Stored records

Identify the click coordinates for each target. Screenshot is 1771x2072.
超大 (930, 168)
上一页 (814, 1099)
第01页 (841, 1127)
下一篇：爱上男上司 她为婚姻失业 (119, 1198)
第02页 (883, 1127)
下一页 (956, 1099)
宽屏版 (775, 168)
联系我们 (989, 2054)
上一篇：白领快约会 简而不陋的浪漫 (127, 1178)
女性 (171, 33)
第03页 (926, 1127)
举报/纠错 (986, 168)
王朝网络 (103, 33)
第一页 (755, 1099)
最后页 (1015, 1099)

* * *

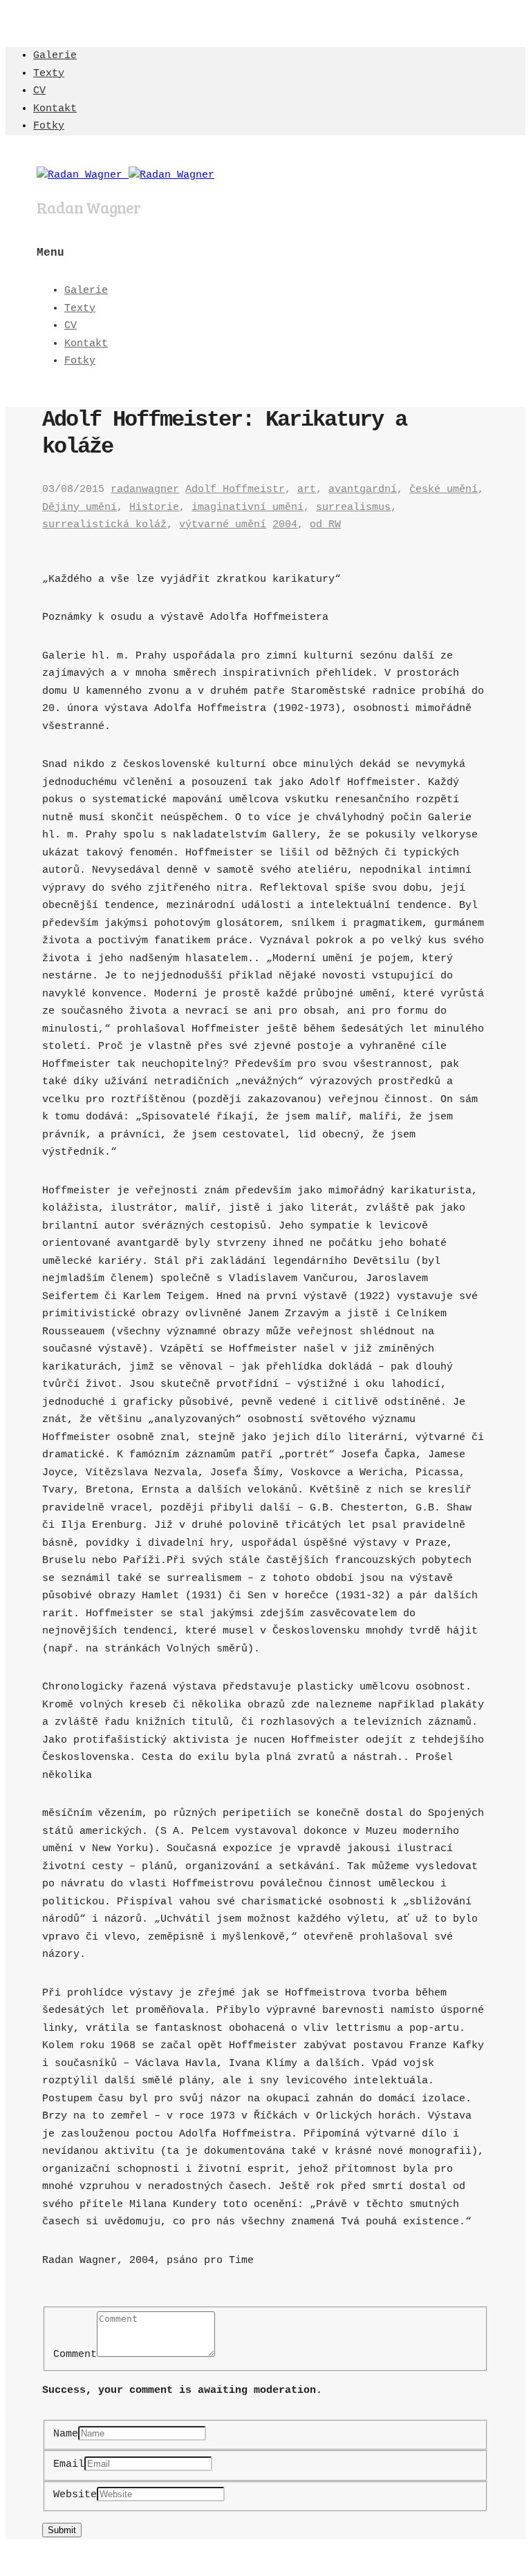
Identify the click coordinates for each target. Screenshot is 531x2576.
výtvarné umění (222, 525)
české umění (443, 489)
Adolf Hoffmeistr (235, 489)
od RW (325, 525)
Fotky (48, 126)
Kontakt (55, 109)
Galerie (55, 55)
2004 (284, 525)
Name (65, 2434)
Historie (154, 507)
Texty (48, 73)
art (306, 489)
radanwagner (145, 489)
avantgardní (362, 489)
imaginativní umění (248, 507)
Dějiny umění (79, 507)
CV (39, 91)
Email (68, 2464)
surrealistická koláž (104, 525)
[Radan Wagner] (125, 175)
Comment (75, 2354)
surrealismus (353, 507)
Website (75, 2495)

---

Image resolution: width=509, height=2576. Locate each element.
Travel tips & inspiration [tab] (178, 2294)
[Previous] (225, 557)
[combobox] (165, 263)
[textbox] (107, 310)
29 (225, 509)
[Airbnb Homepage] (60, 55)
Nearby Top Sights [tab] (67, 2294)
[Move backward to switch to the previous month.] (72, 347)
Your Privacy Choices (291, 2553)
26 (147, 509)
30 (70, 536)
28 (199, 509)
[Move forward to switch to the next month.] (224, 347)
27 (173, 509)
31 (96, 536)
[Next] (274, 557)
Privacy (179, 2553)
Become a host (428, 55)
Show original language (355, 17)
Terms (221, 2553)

WHAT IS NEEDED: Return word for word the lines above from the line with "27 (173, 509)" to the line with "Terms (221, 2553)", including both and leaving out all others.

TASK RESPONSE:
27 (173, 509)
31 (96, 536)
[Next] (274, 557)
Privacy (179, 2553)
Become a host (428, 55)
Show original language (355, 17)
Terms (221, 2553)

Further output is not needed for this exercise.